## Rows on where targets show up
——————————

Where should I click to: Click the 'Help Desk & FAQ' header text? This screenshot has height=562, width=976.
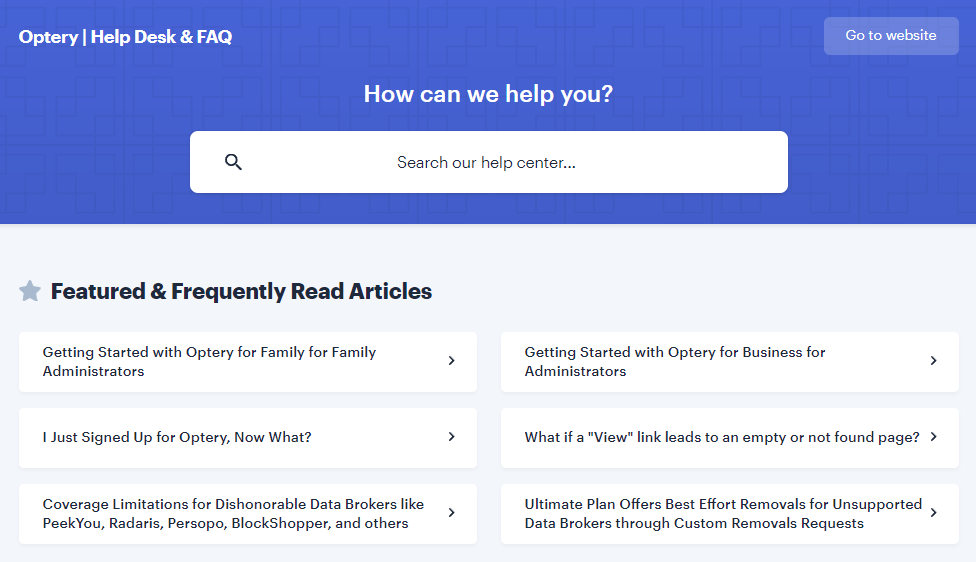tap(161, 37)
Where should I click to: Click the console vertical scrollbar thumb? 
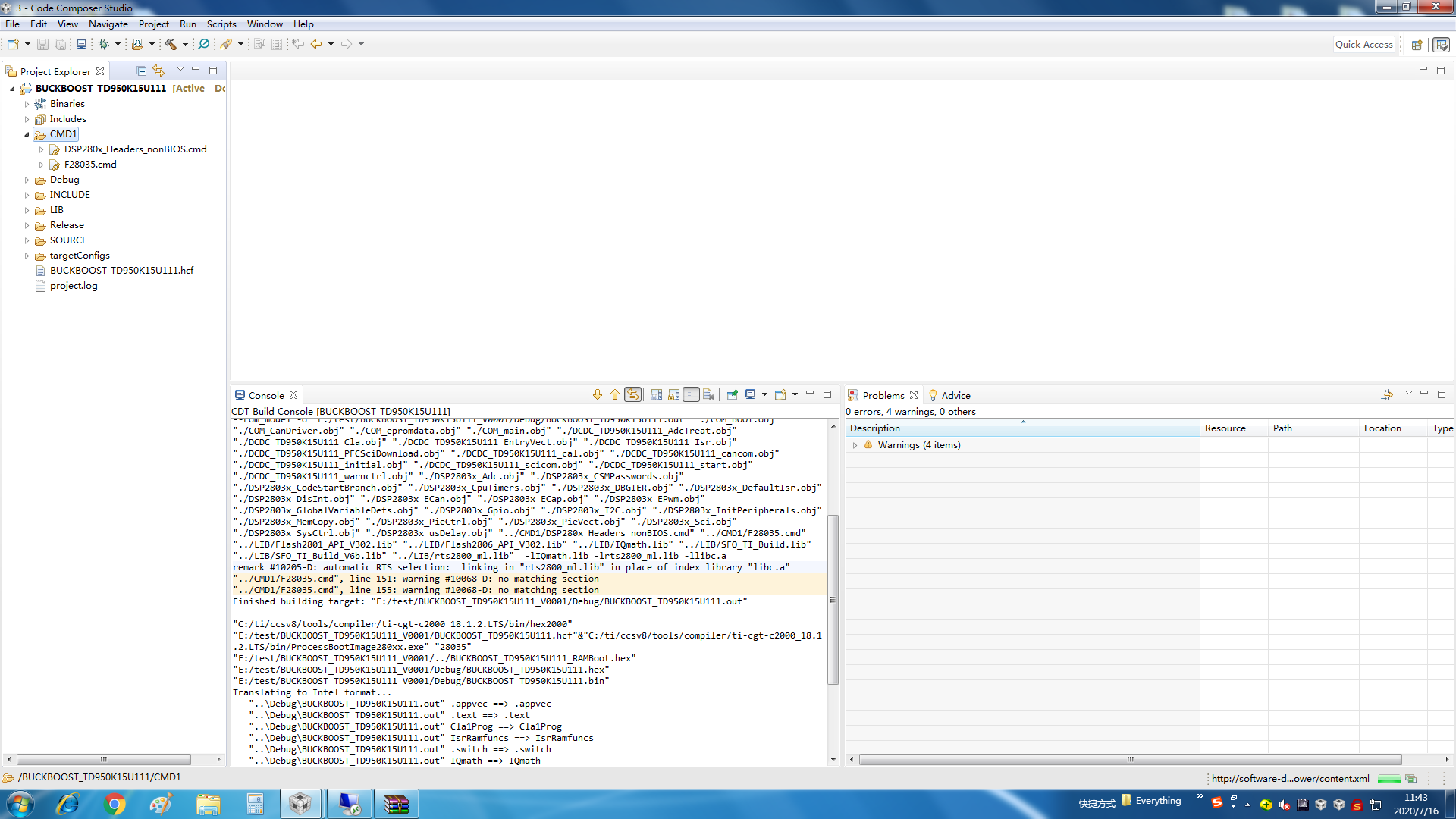(833, 599)
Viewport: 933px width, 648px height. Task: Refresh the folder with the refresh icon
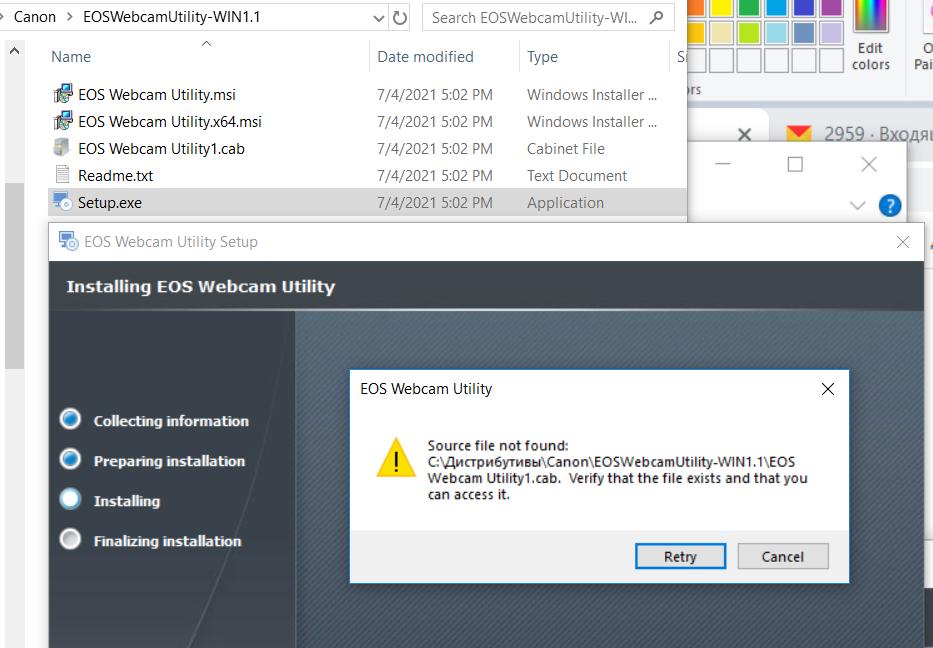[400, 17]
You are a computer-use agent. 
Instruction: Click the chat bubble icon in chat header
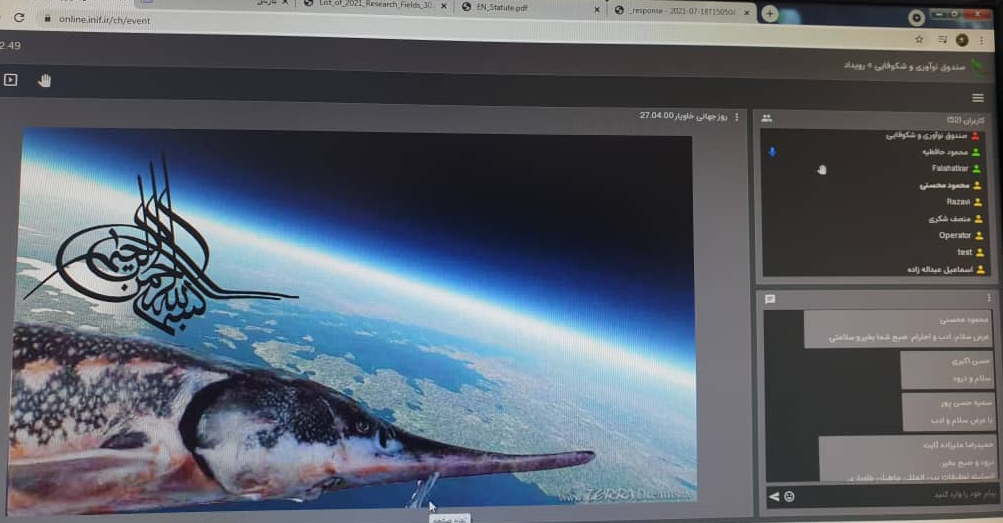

——————————

## Exercise requirements
Copy out every line of the records above word for word, but without the pictures.

## Worked answer
Where should I click to: Click the 'Help Desk & FAQ' header text? This screenshot has height=562, width=976.
tap(161, 37)
Where should I click to: Click the console vertical scrollbar thumb? 
(833, 599)
Viewport: 933px width, 648px height. Task: Refresh the folder with the refresh icon
[400, 17]
You are a computer-use agent. 
Instruction: Click the chat bubble icon in chat header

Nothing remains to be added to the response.